This is my table tusers on MySQL 5.5.1 database community version
mysql> SELECT * FROM `tusers`;
+------------+------------+----------+-----+
| tIDUSER | tDate | tHour | tID |
+------------+------------+----------+-----+
| Controneri | 2022-01-06 | 07:54:42 | 1 |
| Controneri | 2022-01-06 | 07:43:38 | 2 |
| Controneri | 2022-01-06 | 07:13:09 | 3 |
| Controneri | 2022-01-06 | 06:31:52 | 4 |
| Controneri | 2022-01-06 | 06:13:12 | 5 |
+------------+------------+----------+-----+
5 rows in set (0.13 sec)
I need select from the table tusers only these rows
+------------+------------+----------+-----+
| tIDUSER | tDate | tHour | tID |
+------------+------------+----------+-----+
| Controneri | 2022-01-06 | 07:43:38 | 2 |
| Controneri | 2022-01-06 | 06:13:12 | 5 |
+------------+------------+----------+-----+
Because the other rows are repeated for the same user Controneri within one hour compared to the previous row.

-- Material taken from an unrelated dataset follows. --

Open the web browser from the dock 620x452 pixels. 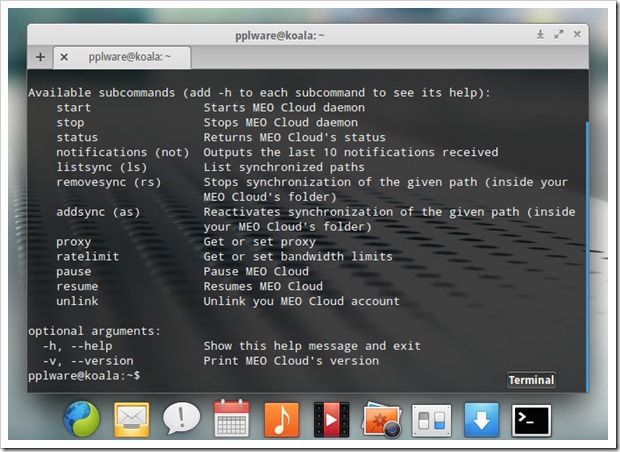[x=82, y=419]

Each user access to the web page is stored on the table tusers for date and time.
But I have to extract only the first access and exclude the repeated accesses in the time span of one hour.
On this example the user Controneri on January 6 he was logged in 5 times. But the valid accesses are those at 06:13:12 and 07:43:38, because after the access at 06:13:12 there were other accesses before 07:13:12, i.e. before the end of the hour compared to the hours 06:13:12 (06:31:52 and 07:13:09 , rows 4 and 3).

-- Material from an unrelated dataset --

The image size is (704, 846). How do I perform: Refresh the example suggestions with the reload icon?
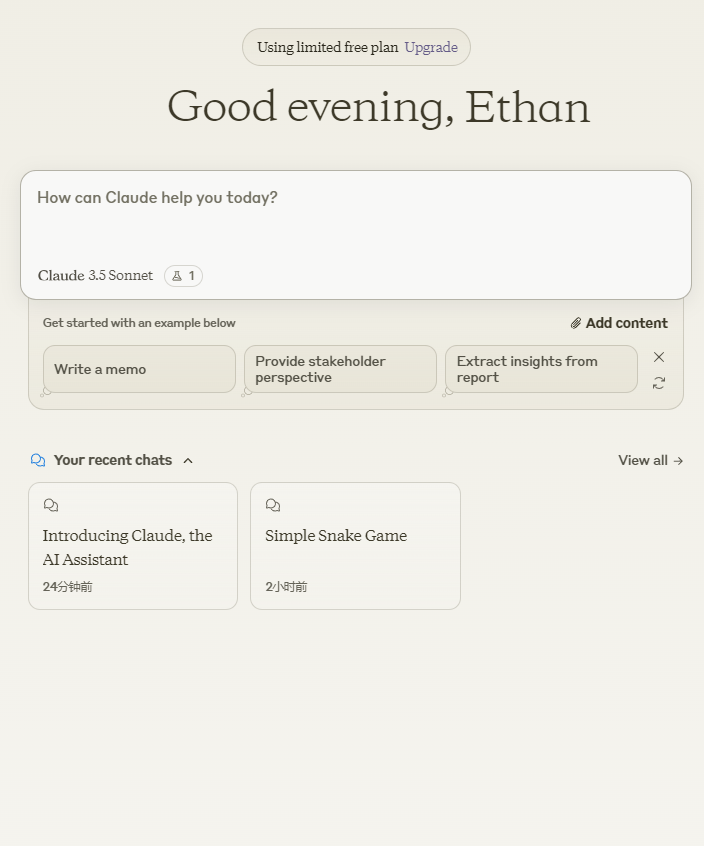(x=659, y=383)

I have tried without success.
My table structure and the Select query below on db-fiddle.com, which offers MySQL 5
Any suggestion?
-- ----------------------------
-- Table structure for tusers
-- ----------------------------
DROP TABLE IF EXISTS `tusers`;
CREATE TABLE `tusers` (
`tIDUSER` varchar(255) NULL DEFAULT NULL,
`tDate` date NULL DEFAULT NULL,
`tHour` time NULL DEFAULT NULL,
`tID` int(11) NOT NULL AUTO_INCREMENT,
PRIMARY KEY (`tID`) USING BTREE
) ENGINE = InnoDB;
-- ----------------------------
-- Records of tusers
-- ----------------------------
INSERT INTO `tusers` VALUES ('Controneri', '2022-01-06', '07:54:42', 1);
INSERT INTO `tusers` VALUES ('Controneri', '2022-01-06', '07:43:38', 2);
INSERT INTO `tusers` VALUES ('Controneri', '2022-01-06', '07:13:09', 3);
INSERT INTO `tusers` VALUES ('Controneri', '2022-01-06', '06:31:52', 4);
INSERT INTO `tusers` VALUES ('Controneri', '2022-01-06', '06:13:12', 5);
SELECT
a.tID,
a.tDate,
a.tHour,
a.tIDUSER,
TIMEDIFF( a.tHour, b.tHour ) AS tDif
FROM
`tusers` a
JOIN `tusers` b ON
a.tDate = b.tDate
AND a.tIDUSER = b.tIDUSER
AND a.tID > b.tID
WHERE
( TIMEDIFF( a.tHour, b.tHour ) BETWEEN '00:00:00' AND '01:00:00' )
ORDER BY
a.tIDUSER,
a.tDate,
a.tHour ASC;
For MySQL 5.5 you can achieve this by tracking the previous values in user variables -
SELECT tIDUSER, tDate, tHour, tID
FROM (
SELECT
tusers.*,
IF(#prev_date_time IS NULL OR #prev_user <> tIDUSER OR #prev_date_time + INTERVAL 1 HOUR < TIMESTAMP(tDate, tHour), #prev_date_time := TIMESTAMP(tDate, tHour), NULL) AS `show`,
#prev_user := tIDUSER
FROM tusers, (SELECT #prev_date_time := NULL, #prev_user := NULL) n
ORDER BY tIDUSER ASC, tDate ASC, tHour ASC
) t
WHERE `show` IS NOT NULL
ORDER BY tIDUSER ASC, tDate ASC, tHour ASC;
And here's a db<>fiddle. Thanks to sticky bit as I took the liberty of "borrowing" from their db<>fiddle.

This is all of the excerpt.